* _PROBLEM TO SOLVE_
Copy, exactly as written, the lines that begin at the one containing "Click the R logo in top corner" and end at the one containing "The width and". Skip any pictures in the data below.

* _Collected data entries_
*** Begin section ***
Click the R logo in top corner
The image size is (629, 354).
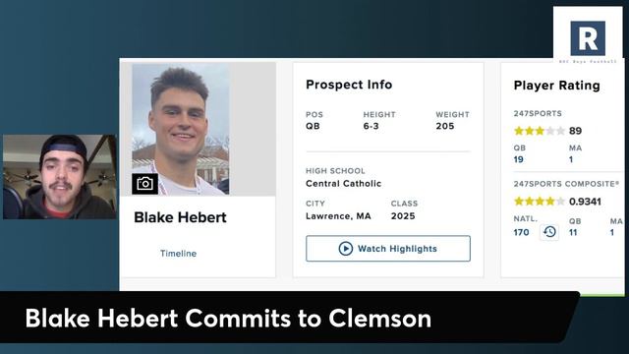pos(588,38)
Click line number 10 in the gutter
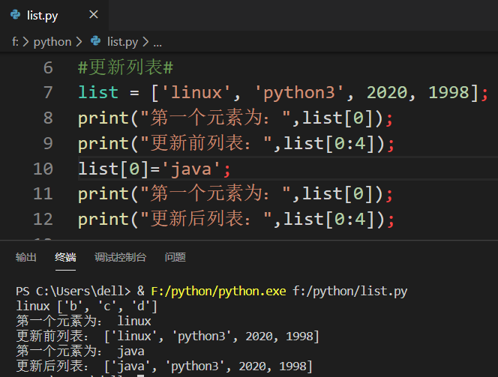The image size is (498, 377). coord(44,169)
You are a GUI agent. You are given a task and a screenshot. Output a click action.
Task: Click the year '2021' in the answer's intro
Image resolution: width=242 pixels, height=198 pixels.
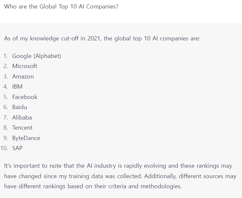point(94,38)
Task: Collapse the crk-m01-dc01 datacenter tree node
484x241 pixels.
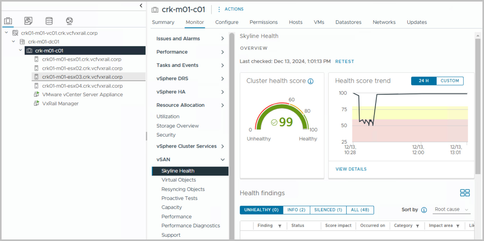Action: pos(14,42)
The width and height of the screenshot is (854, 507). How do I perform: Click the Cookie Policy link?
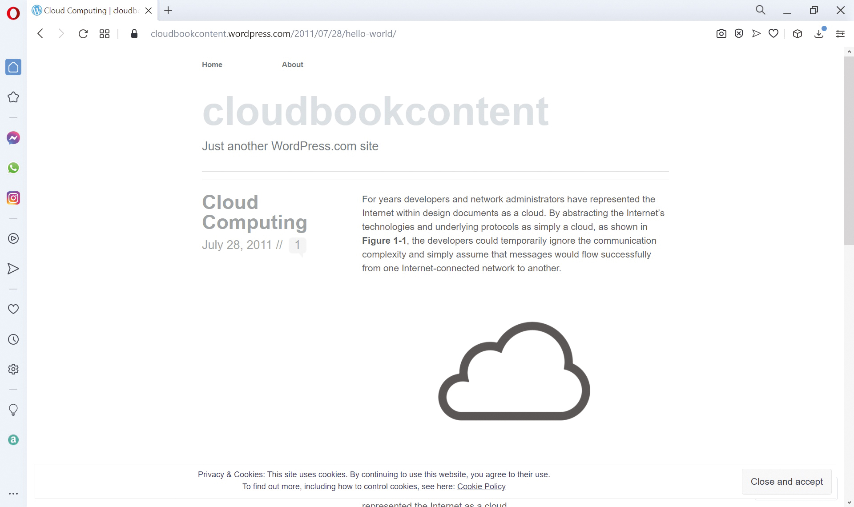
*** End section ***
*** Begin section ***
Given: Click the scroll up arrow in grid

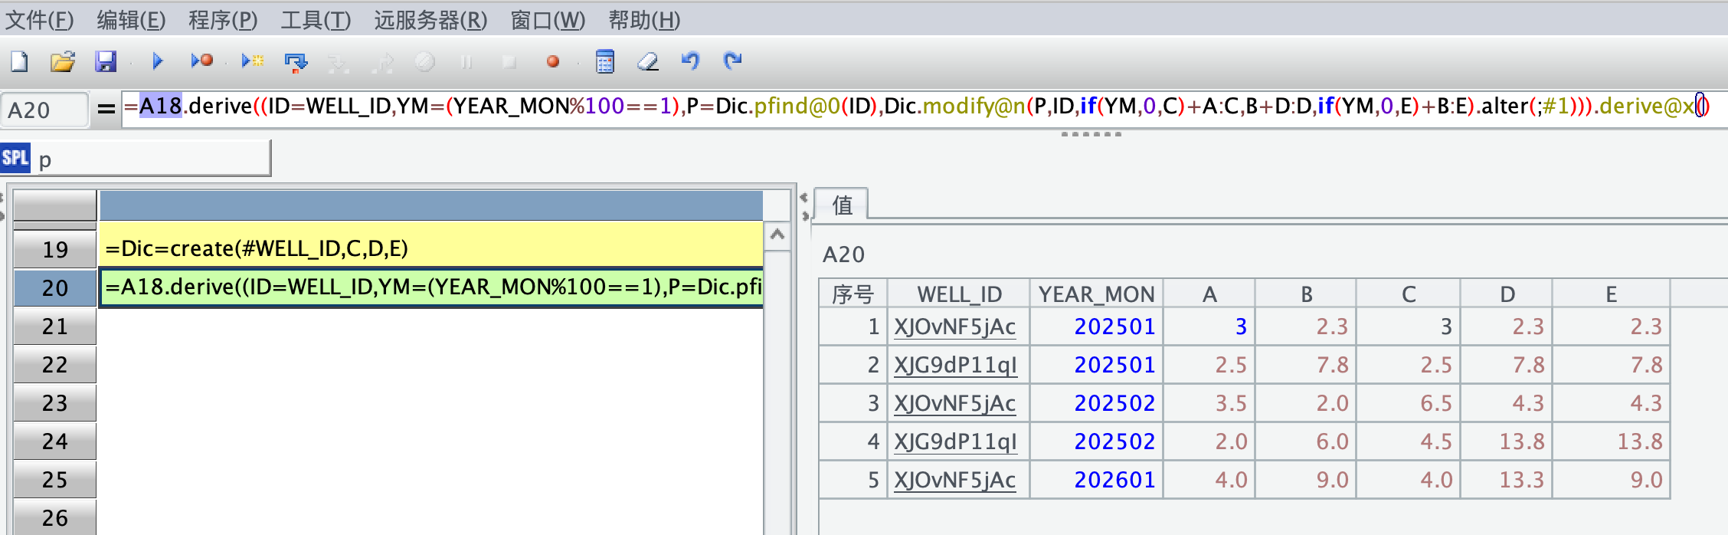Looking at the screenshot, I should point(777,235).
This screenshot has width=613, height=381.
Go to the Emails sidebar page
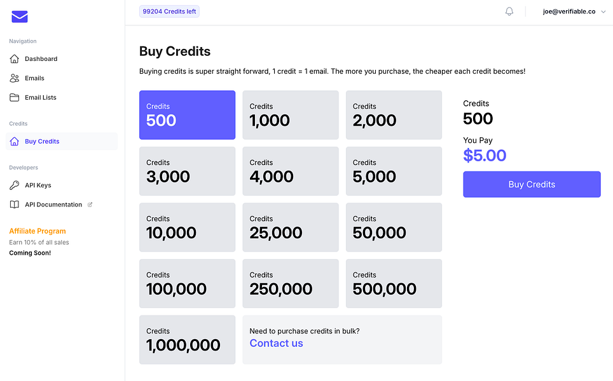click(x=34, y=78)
*** End section ***
* _SOLUTION BELOW_
Click the R logo in top corner
The image size is (629, 354).
pos(588,38)
Click line number 10 in the gutter
The image size is (498, 377). coord(44,169)
You are a GUI agent. You are given a task and a screenshot. Output a click action.
Task: Click the year '2021' in the answer's intro
Image resolution: width=242 pixels, height=198 pixels.
point(94,38)
Task: Collapse the crk-m01-dc01 datacenter tree node
484x241 pixels.
Action: pos(14,42)
The width and height of the screenshot is (854, 507). How do I perform: Click the Cookie Policy link?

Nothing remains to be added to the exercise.